● **Given data**
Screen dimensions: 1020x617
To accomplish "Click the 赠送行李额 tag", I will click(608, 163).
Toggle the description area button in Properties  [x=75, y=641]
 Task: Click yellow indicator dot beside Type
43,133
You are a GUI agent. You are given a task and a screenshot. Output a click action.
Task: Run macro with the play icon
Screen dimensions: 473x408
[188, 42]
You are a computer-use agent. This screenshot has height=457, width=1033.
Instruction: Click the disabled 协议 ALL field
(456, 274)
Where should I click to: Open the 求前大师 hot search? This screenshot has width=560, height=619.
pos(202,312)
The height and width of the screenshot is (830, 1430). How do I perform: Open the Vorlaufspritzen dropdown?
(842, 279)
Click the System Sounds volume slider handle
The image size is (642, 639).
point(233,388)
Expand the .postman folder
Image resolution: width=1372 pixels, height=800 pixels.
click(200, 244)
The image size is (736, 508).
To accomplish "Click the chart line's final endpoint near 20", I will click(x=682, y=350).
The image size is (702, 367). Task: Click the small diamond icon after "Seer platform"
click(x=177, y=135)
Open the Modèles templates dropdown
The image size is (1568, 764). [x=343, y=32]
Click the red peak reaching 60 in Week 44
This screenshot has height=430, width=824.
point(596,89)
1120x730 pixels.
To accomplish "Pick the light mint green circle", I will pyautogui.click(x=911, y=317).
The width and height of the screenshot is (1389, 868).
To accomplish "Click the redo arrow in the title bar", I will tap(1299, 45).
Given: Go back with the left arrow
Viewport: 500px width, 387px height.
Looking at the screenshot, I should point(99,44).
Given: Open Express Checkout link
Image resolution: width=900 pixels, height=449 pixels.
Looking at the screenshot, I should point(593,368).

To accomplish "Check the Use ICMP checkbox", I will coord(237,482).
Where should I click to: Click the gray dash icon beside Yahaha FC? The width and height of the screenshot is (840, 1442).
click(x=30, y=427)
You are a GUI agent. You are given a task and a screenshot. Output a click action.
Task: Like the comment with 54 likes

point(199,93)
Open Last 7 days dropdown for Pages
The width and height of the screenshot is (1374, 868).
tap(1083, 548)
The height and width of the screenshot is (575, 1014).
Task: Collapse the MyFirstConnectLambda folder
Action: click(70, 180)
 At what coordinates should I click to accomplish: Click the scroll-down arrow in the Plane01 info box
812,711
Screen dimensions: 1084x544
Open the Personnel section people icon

● **What you are asked to do**
Each entry is to be written out exactly as it was given.

● **Response box**
Screen dimensions: 1020x617
To accomplish "Click the 赠送行李额 tag", I will click(608, 163).
Toggle the description area button in Properties  [x=75, y=641]
 Task: Click yellow indicator dot beside Type
43,133
You are a GUI agent. You are given a task and a screenshot. Output a click action.
Task: Run macro with the play icon
Screen dimensions: 473x408
[188, 42]
You are a computer-use agent. This screenshot has height=457, width=1033.
Instruction: Click the disabled 协议 ALL field
(456, 274)
Where should I click to: Open the 求前大师 hot search? This screenshot has width=560, height=619.
pos(202,312)
The height and width of the screenshot is (830, 1430). How do I perform: Open the Vorlaufspritzen dropdown?
(842, 279)
Click the System Sounds volume slider handle
The image size is (642, 639).
point(233,388)
Expand the .postman folder
Image resolution: width=1372 pixels, height=800 pixels.
click(200, 244)
The image size is (736, 508).
To accomplish "Click the chart line's final endpoint near 20", I will click(x=682, y=350).
The image size is (702, 367). Task: Click the small diamond icon after "Seer platform"
click(x=177, y=135)
Open the Modèles templates dropdown
The image size is (1568, 764). [x=343, y=32]
Click the red peak reaching 60 in Week 44
This screenshot has height=430, width=824.
point(596,89)
1120x730 pixels.
To accomplish "Pick the light mint green circle", I will pyautogui.click(x=911, y=317).
The width and height of the screenshot is (1389, 868).
To accomplish "Click the redo arrow in the title bar", I will tap(1299, 45).
Given: Go back with the left arrow
Viewport: 500px width, 387px height.
Looking at the screenshot, I should point(99,44).
Given: Open Express Checkout link
Image resolution: width=900 pixels, height=449 pixels.
Looking at the screenshot, I should point(593,368).

To accomplish "Check the Use ICMP checkbox", I will coord(237,482).
Where should I click to: Click the gray dash icon beside Yahaha FC? The width and height of the screenshot is (840, 1442).
click(x=30, y=427)
You are a GUI agent. You are given a task and a screenshot. Output a click action.
Task: Like the comment with 54 likes

point(199,93)
Open Last 7 days dropdown for Pages
The width and height of the screenshot is (1374, 868).
tap(1083, 548)
The height and width of the screenshot is (575, 1014).
Task: Collapse the MyFirstConnectLambda folder
Action: click(70, 180)
 At what coordinates should I click to accomplish: Click the scroll-down arrow in the Plane01 info box
812,711
Screen dimensions: 1084x544
Open the Personnel section people icon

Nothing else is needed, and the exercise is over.